Restate the records in full, keeping every word as it is.

*** Records shown Section Begins ***

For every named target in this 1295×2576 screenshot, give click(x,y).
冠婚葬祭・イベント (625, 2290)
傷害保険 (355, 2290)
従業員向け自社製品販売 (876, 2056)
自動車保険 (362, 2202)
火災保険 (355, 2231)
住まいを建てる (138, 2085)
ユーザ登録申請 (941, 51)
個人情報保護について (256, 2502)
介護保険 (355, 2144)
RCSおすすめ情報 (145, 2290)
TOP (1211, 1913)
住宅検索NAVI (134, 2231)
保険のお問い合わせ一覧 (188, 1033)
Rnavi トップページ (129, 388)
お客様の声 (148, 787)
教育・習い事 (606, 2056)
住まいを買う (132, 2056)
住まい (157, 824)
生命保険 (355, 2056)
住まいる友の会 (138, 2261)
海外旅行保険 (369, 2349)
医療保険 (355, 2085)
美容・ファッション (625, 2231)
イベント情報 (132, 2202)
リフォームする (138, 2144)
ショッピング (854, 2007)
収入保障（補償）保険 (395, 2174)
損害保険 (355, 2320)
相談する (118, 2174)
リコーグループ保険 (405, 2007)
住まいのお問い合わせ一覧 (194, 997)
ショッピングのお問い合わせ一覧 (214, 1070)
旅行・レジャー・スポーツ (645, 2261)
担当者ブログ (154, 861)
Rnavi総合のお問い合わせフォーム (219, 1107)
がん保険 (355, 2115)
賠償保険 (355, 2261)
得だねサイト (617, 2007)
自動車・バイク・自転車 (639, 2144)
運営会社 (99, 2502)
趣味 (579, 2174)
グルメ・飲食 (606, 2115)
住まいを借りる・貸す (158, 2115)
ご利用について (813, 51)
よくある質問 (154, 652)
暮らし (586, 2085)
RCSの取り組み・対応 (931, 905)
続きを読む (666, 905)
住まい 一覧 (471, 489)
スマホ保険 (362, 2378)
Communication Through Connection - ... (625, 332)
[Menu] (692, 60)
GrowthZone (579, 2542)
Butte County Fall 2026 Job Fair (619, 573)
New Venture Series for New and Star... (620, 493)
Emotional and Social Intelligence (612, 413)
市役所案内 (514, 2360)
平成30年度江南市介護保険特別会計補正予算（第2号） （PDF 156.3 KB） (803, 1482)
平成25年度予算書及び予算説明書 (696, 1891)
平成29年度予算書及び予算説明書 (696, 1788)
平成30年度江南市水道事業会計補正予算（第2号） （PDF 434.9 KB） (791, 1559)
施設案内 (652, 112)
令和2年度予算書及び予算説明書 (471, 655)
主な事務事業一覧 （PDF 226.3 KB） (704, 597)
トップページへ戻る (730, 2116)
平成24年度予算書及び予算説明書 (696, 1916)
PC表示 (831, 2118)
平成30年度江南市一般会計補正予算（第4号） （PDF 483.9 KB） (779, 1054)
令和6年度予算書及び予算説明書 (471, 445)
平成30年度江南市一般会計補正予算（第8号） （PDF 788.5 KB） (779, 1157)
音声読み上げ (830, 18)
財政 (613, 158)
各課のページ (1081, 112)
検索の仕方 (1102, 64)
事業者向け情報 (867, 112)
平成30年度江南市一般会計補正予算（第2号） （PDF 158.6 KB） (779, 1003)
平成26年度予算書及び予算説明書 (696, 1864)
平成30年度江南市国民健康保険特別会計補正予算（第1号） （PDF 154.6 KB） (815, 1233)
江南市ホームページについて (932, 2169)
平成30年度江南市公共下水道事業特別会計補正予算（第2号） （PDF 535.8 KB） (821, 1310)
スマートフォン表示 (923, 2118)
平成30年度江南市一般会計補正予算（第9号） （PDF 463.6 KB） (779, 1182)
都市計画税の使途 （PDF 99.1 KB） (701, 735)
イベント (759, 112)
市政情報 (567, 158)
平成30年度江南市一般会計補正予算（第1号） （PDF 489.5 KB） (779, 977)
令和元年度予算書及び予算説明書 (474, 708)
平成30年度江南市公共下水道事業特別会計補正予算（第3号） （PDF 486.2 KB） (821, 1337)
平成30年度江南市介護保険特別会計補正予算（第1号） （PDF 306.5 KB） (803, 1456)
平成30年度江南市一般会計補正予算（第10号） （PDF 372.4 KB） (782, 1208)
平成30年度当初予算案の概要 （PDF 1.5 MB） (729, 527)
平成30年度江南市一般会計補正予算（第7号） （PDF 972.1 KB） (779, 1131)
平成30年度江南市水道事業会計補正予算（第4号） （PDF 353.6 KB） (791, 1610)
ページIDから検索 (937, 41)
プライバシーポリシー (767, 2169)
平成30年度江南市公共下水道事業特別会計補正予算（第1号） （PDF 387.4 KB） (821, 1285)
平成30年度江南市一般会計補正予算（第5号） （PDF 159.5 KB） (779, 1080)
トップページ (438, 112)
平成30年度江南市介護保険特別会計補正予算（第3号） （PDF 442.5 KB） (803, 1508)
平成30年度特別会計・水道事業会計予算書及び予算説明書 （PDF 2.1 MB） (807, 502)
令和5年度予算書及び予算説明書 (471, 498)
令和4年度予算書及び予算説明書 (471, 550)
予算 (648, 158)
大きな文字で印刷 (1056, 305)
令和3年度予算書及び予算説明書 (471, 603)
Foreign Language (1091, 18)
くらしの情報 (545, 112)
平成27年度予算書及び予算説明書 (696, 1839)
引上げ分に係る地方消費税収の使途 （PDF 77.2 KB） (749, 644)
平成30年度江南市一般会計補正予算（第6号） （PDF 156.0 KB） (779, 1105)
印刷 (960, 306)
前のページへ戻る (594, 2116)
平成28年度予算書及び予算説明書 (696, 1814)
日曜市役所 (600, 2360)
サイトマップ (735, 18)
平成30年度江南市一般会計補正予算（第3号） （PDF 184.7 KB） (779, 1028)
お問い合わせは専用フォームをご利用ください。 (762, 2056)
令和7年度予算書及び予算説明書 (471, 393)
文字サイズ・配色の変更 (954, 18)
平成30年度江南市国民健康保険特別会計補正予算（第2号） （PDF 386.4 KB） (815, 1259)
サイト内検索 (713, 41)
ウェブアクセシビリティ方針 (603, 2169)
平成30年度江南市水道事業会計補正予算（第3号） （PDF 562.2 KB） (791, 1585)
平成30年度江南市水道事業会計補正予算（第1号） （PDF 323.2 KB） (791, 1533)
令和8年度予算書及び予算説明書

*** Records shown Section Ends ***

> [Response area]:
For every named target in this 1295×2576 screenshot, give click(x,y).
冠婚葬祭・イベント (625, 2290)
傷害保険 (355, 2290)
従業員向け自社製品販売 (876, 2056)
自動車保険 (362, 2202)
火災保険 (355, 2231)
住まいを建てる (138, 2085)
ユーザ登録申請 (941, 51)
個人情報保護について (256, 2502)
介護保険 (355, 2144)
RCSおすすめ情報 (145, 2290)
TOP (1211, 1913)
住宅検索NAVI (134, 2231)
保険のお問い合わせ一覧 (188, 1033)
Rnavi トップページ (129, 388)
お客様の声 (148, 787)
教育・習い事 (606, 2056)
住まいを買う (132, 2056)
住まい (157, 824)
生命保険 (355, 2056)
住まいる友の会 (138, 2261)
海外旅行保険 (369, 2349)
医療保険 (355, 2085)
美容・ファッション (625, 2231)
イベント情報 (132, 2202)
リフォームする (138, 2144)
ショッピング (854, 2007)
収入保障（補償）保険 (395, 2174)
損害保険 (355, 2320)
相談する (118, 2174)
リコーグループ保険 (405, 2007)
住まいのお問い合わせ一覧 (194, 997)
ショッピングのお問い合わせ一覧 (214, 1070)
旅行・レジャー・スポーツ (645, 2261)
担当者ブログ (154, 861)
Rnavi総合のお問い合わせフォーム (219, 1107)
がん保険 (355, 2115)
賠償保険 (355, 2261)
得だねサイト (617, 2007)
自動車・バイク・自転車 (639, 2144)
運営会社 (99, 2502)
趣味 (579, 2174)
グルメ・飲食 (606, 2115)
住まいを借りる・貸す (158, 2115)
ご利用について (813, 51)
よくある質問 (154, 652)
暮らし (586, 2085)
RCSの取り組み・対応 (931, 905)
続きを読む (666, 905)
住まい 一覧 (471, 489)
スマホ保険 (362, 2378)
Communication Through Connection - ... (625, 332)
[Menu] (692, 60)
GrowthZone (579, 2542)
Butte County Fall 2026 Job Fair (619, 573)
New Venture Series for New and Star... (620, 493)
Emotional and Social Intelligence (612, 413)
市役所案内 (514, 2360)
平成30年度江南市介護保険特別会計補正予算（第2号） （PDF 156.3 KB） (803, 1482)
平成25年度予算書及び予算説明書 (696, 1891)
平成29年度予算書及び予算説明書 (696, 1788)
平成30年度江南市水道事業会計補正予算（第2号） （PDF 434.9 KB） (791, 1559)
施設案内 (652, 112)
令和2年度予算書及び予算説明書 (471, 655)
主な事務事業一覧 （PDF 226.3 KB） (704, 597)
トップページへ戻る (730, 2116)
平成24年度予算書及び予算説明書 (696, 1916)
PC表示 (831, 2118)
平成30年度江南市一般会計補正予算（第4号） （PDF 483.9 KB） (779, 1054)
令和6年度予算書及び予算説明書 (471, 445)
平成30年度江南市一般会計補正予算（第8号） （PDF 788.5 KB） (779, 1157)
音声読み上げ (830, 18)
財政 (613, 158)
各課のページ (1081, 112)
検索の仕方 (1102, 64)
事業者向け情報 (867, 112)
平成30年度江南市一般会計補正予算（第2号） （PDF 158.6 KB） (779, 1003)
平成26年度予算書及び予算説明書 (696, 1864)
平成30年度江南市国民健康保険特別会計補正予算（第1号） （PDF 154.6 KB） (815, 1233)
江南市ホームページについて (932, 2169)
平成30年度江南市公共下水道事業特別会計補正予算（第2号） （PDF 535.8 KB） (821, 1310)
スマートフォン表示 (923, 2118)
平成30年度江南市一般会計補正予算（第9号） （PDF 463.6 KB） (779, 1182)
都市計画税の使途 （PDF 99.1 KB） (701, 735)
イベント (759, 112)
市政情報 (567, 158)
平成30年度江南市一般会計補正予算（第1号） （PDF 489.5 KB） (779, 977)
令和元年度予算書及び予算説明書 (474, 708)
平成30年度江南市公共下水道事業特別会計補正予算（第3号） （PDF 486.2 KB） (821, 1337)
平成30年度江南市介護保険特別会計補正予算（第1号） （PDF 306.5 KB） (803, 1456)
平成30年度江南市一般会計補正予算（第10号） （PDF 372.4 KB） (782, 1208)
平成30年度当初予算案の概要 （PDF 1.5 MB） (729, 527)
平成30年度江南市一般会計補正予算（第7号） （PDF 972.1 KB） (779, 1131)
平成30年度江南市水道事業会計補正予算（第4号） （PDF 353.6 KB） (791, 1610)
ページIDから検索 (937, 41)
プライバシーポリシー (767, 2169)
平成30年度江南市公共下水道事業特別会計補正予算（第1号） （PDF 387.4 KB） (821, 1285)
平成30年度江南市一般会計補正予算（第5号） （PDF 159.5 KB） (779, 1080)
トップページ (438, 112)
平成30年度江南市介護保険特別会計補正予算（第3号） （PDF 442.5 KB） (803, 1508)
平成30年度特別会計・水道事業会計予算書及び予算説明書 （PDF 2.1 MB） (807, 502)
令和5年度予算書及び予算説明書 (471, 498)
令和4年度予算書及び予算説明書 (471, 550)
予算 (648, 158)
大きな文字で印刷 (1056, 305)
令和3年度予算書及び予算説明書 (471, 603)
Foreign Language (1091, 18)
くらしの情報 (545, 112)
平成27年度予算書及び予算説明書 (696, 1839)
引上げ分に係る地方消費税収の使途 （PDF 77.2 KB） (749, 644)
平成30年度江南市一般会計補正予算（第6号） （PDF 156.0 KB） (779, 1105)
印刷 (960, 306)
前のページへ戻る (594, 2116)
平成28年度予算書及び予算説明書 (696, 1814)
日曜市役所 (600, 2360)
サイトマップ (735, 18)
平成30年度江南市一般会計補正予算（第3号） （PDF 184.7 KB） (779, 1028)
お問い合わせは専用フォームをご利用ください。 (762, 2056)
令和7年度予算書及び予算説明書 (471, 393)
文字サイズ・配色の変更 (954, 18)
平成30年度江南市国民健康保険特別会計補正予算（第2号） （PDF 386.4 KB） (815, 1259)
サイト内検索 (713, 41)
ウェブアクセシビリティ方針 (603, 2169)
平成30年度江南市水道事業会計補正予算（第3号） （PDF 562.2 KB） (791, 1585)
平成30年度江南市水道事業会計補正予算（第1号） （PDF 323.2 KB） (791, 1533)
令和8年度予算書及び予算説明書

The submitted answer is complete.